# How far out do you tell people?



## no1.daddy2kids (Jul 29, 2009)

I had a thought as I was coming home from my younger daughters preschool orientation. How many people do you tell about an impending divorce? I think W mentioned to the preschool teachers about what was going on, as we are friends with some of them. Do you tell the school teachers? The school nurse or principal? I don't anticipate any issues between my W and myself, but things that happen in the home affect school and social life for the kids too. If questions or issues come up in the classroom, having an understanding of the issues they are facing may help them in a situation at school or girl scouts, or something.

What do you think? Should we expose our situation in these instances or not? What have you all done?


----------



## Flame (Sep 11, 2009)

Hi,
In my case, we told close family members, preschool teachers (for youngest kid), teacher of oldest kid, and parents of the kids' friends. The difficult part is when they look at you with that look on their face, or even when they say, "What happened?" or "Wow I didn't see that coming." After they know, at least in my case, I feel like they are taking sides as to which parent they might like better. That hurts too. Good luck.


----------



## dobo (Jun 30, 2009)

I told the teachers.

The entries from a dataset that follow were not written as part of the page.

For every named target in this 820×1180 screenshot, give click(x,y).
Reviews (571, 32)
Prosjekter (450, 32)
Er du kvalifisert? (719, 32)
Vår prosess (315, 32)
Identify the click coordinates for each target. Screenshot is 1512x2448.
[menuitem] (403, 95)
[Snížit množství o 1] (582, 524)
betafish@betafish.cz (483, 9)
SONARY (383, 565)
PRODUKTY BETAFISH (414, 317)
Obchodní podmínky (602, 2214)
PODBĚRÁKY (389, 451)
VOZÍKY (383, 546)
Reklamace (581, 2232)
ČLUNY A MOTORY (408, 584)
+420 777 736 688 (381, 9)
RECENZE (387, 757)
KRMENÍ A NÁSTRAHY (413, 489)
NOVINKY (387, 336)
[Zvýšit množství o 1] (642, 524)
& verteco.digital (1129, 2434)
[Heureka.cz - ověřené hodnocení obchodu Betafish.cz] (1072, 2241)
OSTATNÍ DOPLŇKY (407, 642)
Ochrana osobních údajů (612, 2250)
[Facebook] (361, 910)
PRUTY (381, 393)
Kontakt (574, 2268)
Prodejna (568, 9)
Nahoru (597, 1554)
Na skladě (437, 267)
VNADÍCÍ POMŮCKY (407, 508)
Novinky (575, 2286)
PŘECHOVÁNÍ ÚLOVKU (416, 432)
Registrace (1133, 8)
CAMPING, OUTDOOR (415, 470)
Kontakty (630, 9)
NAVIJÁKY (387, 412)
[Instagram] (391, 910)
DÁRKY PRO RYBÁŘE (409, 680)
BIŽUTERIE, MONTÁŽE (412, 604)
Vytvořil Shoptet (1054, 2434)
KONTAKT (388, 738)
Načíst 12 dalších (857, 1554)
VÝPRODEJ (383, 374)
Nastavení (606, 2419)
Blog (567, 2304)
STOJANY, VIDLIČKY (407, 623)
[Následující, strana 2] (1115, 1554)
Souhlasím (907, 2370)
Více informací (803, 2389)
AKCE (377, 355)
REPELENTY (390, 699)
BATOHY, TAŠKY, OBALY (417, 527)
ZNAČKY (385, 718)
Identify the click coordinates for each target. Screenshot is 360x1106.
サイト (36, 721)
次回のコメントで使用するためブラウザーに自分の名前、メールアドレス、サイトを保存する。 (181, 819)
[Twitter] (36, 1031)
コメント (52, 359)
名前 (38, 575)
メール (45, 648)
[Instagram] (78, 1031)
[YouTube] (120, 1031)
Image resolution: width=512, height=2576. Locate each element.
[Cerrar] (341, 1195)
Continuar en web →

They wanted to know things like, "If he comes for the children, what should I do?" and of course, I said, "Let them go with him? He's still their father." They mostly want to know what their role is in the entire fiasco.

Shoot. We had some of his relatives come to stay with us and I thought they didn't know because we were all having a nice time together and I mentioned it to them and they said, "Oh, he told us. But you two get along so well, it is really a shame!" LOL!


----------



## no1.daddy2kids (Jul 29, 2009)

Flame: Yes, we have had that reaction pretty much from everyone we have told so far. I guess we all keep the dirty laundry in the closet, huh? I never thought of the taking sides issue. Its a hard thing to say, as you dont' want to subconsiously say anything that paints a bad light on things to make people uncomfortable around the family, but others have a right to know.

We will probably tell the rest of the close contacts with the kids so if issues come up, they are aware if it and can help, like you say M22. I'd just hate to have them get hammered by someone and then get the teacher blindsided by not knowing. 

Plus, like you say dobo, they need to know about being around each of us. There are plenty of divorces that are agressive or abusive in nature, so they need to know that we are working for amicability in this, and that neither of us needs to be away from the kids.


----------